Final check for electronic card readers completed for Egyptian voters abroad

Hana Afifi , Friday 16 Oct 2015

Voting for Egyptians living abroad will take place on Saturday and Sunday

Egyptians abroad
An Egyptian man living in Jordan casts his ballot at the Egyptian embassy in Amman during the 2014 presidential elections (Photo: Reuters)

Electronic card readers that Egyptian voters abroad will use for attendance registration at embassies and consulates are now ready after the final technical checks were completed, the communications and information technology ministry on Friday. 

Voting abroad for the first phase of the parliamentary elections will take place on Saturday and Sunday.

The electronic cards readers predominantly aim at helping the Higher Electoral Committee (HEC) in issuing reports about the number of people who voted.

The card readers are used to check that the voter has not voted elsewhere and that they have the right to vote, using their passport or Egyptian ID card at the embassy or consulate, Rafaat Hindy, head of the communications and infrastructure department at the communications ministry and member of the Higher Electoral Committee's General Secretariat, told Ahram Online.

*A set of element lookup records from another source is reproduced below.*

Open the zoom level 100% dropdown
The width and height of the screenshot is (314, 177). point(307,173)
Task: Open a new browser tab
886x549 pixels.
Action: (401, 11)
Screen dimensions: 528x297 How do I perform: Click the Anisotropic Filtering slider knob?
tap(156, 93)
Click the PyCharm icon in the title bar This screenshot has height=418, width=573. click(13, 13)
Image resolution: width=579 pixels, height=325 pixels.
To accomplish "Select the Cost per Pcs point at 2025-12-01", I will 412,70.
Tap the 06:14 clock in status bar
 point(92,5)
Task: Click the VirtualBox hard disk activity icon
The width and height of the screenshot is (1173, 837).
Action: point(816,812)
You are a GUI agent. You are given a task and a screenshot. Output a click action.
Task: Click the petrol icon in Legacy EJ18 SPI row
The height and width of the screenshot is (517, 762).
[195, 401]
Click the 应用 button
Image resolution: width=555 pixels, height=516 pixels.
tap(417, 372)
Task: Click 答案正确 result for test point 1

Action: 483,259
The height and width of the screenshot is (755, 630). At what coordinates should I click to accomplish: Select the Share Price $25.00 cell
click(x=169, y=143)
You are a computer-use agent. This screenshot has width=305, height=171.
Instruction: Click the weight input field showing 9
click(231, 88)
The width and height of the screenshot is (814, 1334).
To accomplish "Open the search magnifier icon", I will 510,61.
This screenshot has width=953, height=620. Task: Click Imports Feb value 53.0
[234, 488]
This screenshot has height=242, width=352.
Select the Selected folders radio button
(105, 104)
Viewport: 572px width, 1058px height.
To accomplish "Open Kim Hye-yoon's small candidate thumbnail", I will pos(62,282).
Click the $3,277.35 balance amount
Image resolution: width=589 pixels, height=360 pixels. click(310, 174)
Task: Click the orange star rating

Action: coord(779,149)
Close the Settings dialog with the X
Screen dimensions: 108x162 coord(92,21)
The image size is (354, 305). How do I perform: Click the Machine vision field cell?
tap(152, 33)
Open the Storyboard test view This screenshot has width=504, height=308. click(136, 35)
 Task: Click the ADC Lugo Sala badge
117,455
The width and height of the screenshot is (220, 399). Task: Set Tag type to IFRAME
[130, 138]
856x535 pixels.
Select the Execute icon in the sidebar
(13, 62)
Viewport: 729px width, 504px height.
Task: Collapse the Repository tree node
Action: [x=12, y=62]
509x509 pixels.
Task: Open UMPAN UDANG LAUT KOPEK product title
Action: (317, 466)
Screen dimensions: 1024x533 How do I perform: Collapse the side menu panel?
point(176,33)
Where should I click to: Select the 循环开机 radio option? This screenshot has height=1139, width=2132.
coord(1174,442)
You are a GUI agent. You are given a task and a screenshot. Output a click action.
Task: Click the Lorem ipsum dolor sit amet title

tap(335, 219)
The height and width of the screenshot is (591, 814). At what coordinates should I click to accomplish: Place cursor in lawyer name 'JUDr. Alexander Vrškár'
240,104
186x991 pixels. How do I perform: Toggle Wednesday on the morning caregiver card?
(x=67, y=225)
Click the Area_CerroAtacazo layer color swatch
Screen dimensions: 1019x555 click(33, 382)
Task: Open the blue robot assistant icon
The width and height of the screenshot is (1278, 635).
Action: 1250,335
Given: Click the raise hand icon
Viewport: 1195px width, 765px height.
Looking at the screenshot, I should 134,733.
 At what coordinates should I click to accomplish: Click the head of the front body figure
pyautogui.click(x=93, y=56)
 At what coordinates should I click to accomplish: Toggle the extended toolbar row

The communications and information technology ministry has prepared a "central information center at the Higher Electoral Committee (HEC) headquarters with serving machines, applications and network and security systems," according to a statement by the ministry.

The centre receives the information from the electronic card readers to check the voter's information and send back to the embassy or consulate information regarding the vote eligibility.

The information centre will also have screens that show the attendance percentages. It will be located in the HEC's technical headquarters at the State Information Service building.

Hindy said that 37 embassies and consulates that host 95 percent of voters abroad are now equipped with electronic card readers.

Egypt has 141 consulates and embassies abroad. Those that are not equipped with electronic card readers use computers instead, as the number of voters is not as high as in the 37 embassies and consulates where the ministry installed the readers.

The ministry has also equipped the HEC with screens that show live streaming of the voting process in 17 polling stations at embassies and consulates abroad, mainly in Gulf countries and some European countries like France England, Germany and Italy, where there are a higher number of voters.

In Egypt, 1500 polling stations will be equipped with electronic card readers, up from 200 in the 2012 presidential elections, according to the statement.

The electronic readers will be placed in around 14 governorates to give a sample of the voting data, Hindy said.

Technical support will be offered to the polling stations by National Post Authority workers.